[Opening Data for analysis section]
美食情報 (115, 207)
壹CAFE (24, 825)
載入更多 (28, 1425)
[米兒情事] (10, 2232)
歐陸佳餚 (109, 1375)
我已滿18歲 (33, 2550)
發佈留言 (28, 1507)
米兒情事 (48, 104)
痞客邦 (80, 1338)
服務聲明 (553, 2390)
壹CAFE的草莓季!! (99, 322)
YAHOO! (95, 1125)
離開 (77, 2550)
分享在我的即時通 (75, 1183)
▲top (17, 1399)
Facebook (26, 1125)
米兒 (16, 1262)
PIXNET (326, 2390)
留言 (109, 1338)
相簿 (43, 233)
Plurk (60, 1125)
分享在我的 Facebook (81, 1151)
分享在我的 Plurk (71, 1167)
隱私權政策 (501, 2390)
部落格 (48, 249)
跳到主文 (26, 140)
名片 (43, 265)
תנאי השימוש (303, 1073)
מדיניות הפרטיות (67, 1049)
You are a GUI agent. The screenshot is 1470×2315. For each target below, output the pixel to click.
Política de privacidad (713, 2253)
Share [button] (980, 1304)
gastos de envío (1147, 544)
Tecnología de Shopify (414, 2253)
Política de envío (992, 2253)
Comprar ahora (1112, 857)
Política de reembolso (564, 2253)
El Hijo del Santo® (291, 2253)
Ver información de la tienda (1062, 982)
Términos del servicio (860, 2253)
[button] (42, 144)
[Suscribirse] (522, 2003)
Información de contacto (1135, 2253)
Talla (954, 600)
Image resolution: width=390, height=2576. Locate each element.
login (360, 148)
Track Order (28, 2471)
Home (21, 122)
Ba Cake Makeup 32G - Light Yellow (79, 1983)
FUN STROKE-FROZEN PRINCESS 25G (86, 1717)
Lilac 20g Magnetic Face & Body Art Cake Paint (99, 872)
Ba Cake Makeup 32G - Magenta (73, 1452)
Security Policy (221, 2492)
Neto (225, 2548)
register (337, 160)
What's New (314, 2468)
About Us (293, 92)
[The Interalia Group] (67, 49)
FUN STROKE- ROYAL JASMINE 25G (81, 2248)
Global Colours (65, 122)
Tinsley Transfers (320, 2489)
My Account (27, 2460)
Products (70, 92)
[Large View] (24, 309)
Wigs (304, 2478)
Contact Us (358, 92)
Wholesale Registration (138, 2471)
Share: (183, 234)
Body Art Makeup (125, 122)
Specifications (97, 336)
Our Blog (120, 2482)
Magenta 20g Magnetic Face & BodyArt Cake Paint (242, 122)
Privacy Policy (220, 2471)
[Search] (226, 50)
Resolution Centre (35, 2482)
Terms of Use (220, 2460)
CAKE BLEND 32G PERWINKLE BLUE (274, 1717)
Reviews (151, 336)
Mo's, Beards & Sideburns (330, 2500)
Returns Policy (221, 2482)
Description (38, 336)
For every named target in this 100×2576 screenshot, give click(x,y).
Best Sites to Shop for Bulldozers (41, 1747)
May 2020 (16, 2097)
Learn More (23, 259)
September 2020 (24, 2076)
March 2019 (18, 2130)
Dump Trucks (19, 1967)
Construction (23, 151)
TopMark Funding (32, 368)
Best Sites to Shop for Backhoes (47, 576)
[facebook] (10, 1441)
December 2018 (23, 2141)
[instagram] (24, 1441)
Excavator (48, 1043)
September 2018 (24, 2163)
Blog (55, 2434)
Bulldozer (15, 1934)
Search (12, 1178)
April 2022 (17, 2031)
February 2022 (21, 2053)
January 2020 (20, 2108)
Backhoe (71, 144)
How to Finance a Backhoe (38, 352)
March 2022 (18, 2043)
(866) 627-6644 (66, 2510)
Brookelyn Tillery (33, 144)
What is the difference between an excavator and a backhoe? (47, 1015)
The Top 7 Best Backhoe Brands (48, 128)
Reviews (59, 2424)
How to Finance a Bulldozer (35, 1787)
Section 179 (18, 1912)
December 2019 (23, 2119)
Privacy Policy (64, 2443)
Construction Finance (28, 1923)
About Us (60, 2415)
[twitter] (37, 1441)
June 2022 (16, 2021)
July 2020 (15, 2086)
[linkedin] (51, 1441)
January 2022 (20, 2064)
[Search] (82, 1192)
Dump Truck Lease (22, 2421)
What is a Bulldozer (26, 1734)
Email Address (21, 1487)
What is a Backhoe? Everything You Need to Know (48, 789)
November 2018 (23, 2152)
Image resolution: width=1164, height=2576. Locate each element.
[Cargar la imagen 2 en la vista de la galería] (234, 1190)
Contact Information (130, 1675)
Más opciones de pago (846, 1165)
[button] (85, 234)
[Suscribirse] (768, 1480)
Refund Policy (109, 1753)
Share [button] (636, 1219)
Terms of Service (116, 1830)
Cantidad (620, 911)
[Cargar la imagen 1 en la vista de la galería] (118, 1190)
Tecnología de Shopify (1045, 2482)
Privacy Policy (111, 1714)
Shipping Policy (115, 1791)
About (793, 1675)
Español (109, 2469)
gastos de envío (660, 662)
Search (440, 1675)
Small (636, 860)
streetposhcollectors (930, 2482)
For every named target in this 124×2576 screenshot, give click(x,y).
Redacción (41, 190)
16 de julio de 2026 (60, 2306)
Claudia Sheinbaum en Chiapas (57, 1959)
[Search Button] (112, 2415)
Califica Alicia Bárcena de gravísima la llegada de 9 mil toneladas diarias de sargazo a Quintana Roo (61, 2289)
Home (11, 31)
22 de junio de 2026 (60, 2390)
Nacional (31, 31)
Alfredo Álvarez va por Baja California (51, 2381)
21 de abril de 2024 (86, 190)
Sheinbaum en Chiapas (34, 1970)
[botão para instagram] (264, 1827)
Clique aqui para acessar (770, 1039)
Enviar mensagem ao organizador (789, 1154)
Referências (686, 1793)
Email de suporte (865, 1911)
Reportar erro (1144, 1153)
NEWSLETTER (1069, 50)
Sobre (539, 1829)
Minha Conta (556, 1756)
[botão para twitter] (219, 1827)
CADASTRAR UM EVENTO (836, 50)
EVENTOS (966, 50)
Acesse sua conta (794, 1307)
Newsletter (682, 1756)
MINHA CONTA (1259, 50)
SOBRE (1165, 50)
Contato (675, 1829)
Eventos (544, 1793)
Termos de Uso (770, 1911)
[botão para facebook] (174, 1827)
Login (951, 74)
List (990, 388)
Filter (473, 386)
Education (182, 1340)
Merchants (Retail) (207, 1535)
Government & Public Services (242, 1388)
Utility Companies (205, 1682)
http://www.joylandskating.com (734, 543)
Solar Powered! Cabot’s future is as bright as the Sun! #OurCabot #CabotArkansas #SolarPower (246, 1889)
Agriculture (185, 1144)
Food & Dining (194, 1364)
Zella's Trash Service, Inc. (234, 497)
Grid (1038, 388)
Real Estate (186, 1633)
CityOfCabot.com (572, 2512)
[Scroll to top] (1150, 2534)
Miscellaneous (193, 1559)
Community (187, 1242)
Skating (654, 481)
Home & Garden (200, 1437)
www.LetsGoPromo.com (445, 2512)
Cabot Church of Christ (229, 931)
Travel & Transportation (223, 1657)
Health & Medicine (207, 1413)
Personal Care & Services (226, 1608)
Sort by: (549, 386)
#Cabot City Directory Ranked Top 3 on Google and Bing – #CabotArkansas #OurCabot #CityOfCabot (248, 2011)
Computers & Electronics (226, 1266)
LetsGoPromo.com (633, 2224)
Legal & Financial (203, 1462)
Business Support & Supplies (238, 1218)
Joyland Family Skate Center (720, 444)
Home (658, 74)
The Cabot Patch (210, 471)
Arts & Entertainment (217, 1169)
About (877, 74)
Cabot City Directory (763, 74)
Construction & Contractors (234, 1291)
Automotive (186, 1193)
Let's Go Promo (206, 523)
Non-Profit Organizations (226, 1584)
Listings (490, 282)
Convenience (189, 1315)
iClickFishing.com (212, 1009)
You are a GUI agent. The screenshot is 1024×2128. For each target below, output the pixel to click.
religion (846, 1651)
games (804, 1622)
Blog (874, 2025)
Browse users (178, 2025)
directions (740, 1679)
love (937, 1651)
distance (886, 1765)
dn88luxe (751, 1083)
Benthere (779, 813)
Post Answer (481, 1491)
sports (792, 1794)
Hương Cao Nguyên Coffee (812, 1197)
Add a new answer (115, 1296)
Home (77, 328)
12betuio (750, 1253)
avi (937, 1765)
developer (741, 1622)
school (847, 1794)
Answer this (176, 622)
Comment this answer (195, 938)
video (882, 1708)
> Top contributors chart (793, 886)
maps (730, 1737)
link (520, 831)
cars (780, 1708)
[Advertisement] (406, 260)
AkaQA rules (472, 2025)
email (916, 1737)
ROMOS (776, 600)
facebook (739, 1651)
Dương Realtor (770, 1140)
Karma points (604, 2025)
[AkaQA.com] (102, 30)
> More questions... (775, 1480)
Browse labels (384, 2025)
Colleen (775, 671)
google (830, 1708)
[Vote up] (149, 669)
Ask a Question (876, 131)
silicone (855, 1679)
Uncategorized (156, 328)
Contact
[Closing Data for analysis section]
--- Work instructions ---
Would you report every line of the entries above containing the word "Magnetic"?

--- Exercise output ---
Lilac 20g Magnetic Face & Body Art Cake Paint (99, 872)
Magenta 20g Magnetic Face & BodyArt Cake Paint (242, 122)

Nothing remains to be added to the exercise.